Orleans jury convicts Lower Ninth Ward gang member in double attempted murder from 2011 _lowres

Kenneth Jones

Police caught up with Jeremiah “Hood” Harris at Interim LSU Hospital in the wee hours of Nov. 22, 2011.

His Cadillac CTS was parked on the emergency room ramp, its rear peppered with bullet holes. Harris had a bullet from an AK-47 lodged in the back of his neck. He still does.

Witnesses described a blue Monte Carlo chasing the Cadillac around the area of Franklin Avenue and Wisteria Street in Gentilly. A shooter was seen standing up through the Monte Carlo’s sunroof, firing an assault rifle.

Harris gave police a description of the gunman, but he testified Tuesday that he left out one key fact: the man’s name.

Harris wanted to mete out justice himself.

A few months earlier, Kenneth “Bud” Jones had shot Harris’ buddy and fellow heroin dealer, Merlin “Mitch” Smothers Jr., Harris testified. So he kept Jones’ name to himself, he testified, staring down at Jones from the witness stand at Orleans Parish Criminal District Court.

“I wanted to stay out the way, make money and if I catch Bud, I just wanted to murder him,” Jones said. “I seen Bud standing through the roof of a car shooting an AK at us. I was 100 percent sure it was Bud.”

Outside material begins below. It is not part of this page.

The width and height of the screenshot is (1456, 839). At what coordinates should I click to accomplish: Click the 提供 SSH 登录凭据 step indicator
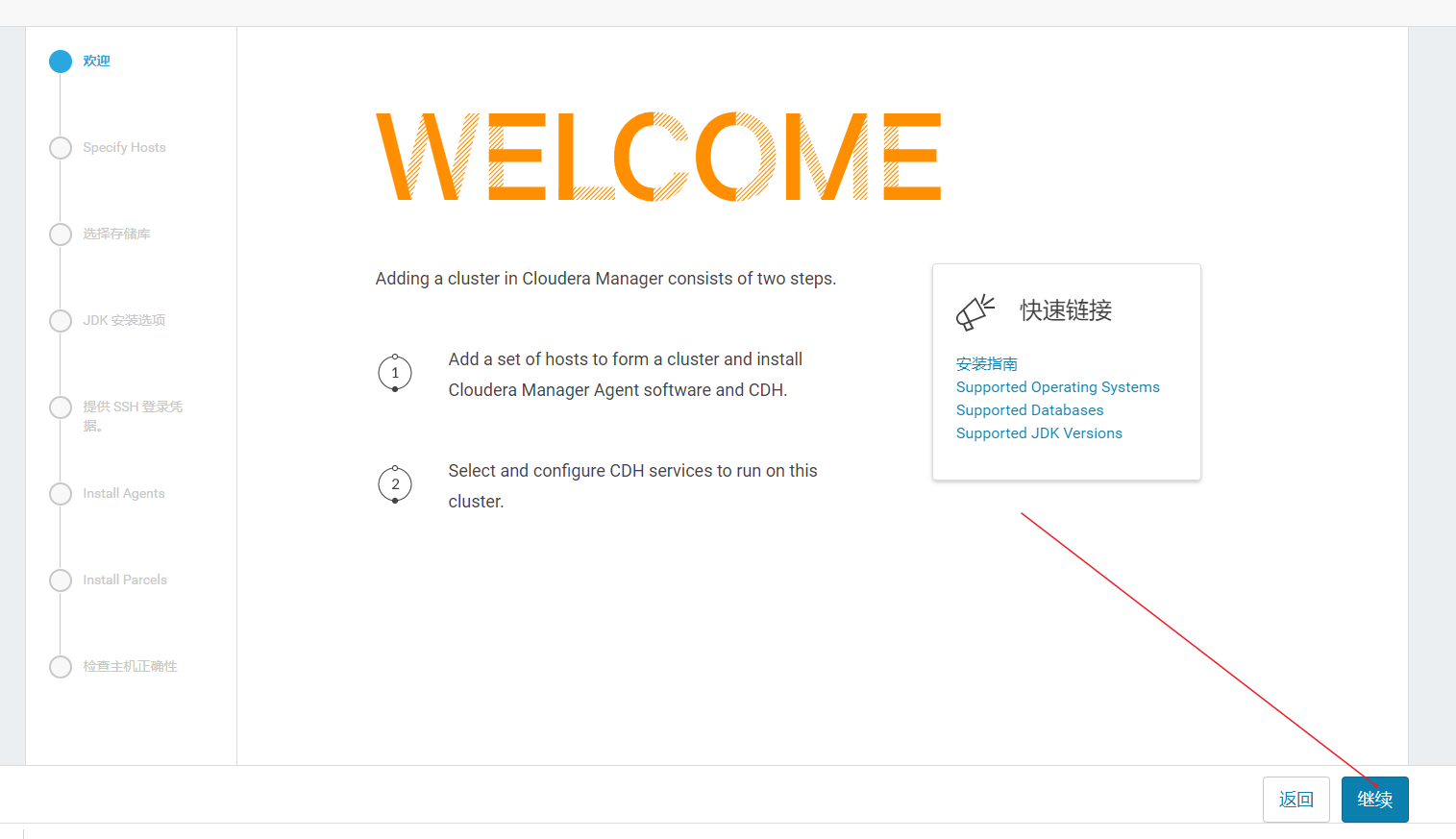60,407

Jones, 27, is being tried on counts of attempted murder and possession of an assault rifle, accused of trying to kill both Harris and Smothers amid a feud between two rival 9th Ward gangs.

According to the FBI, Harris and Smothers were associated with the “Park Boys” gang, while Jones was aligned with the “Back of Town” gang.

A dispute between the two groups overheated, Harris said, with the killing of Jones’ pal earlier in 2011.

Harris testified that he, Smothers and two other men had hopped in his Cadillac, stopped for some cough syrup to get high and were making a quick heroin deal when the Monte Carlo pulled up behind them, sparking a chase. At least 11 shots were fired into the Cadillac, according to police.

Harris, 32, stood up to show the jury of seven men and five women the spot on the back of his neck where the projectile remains.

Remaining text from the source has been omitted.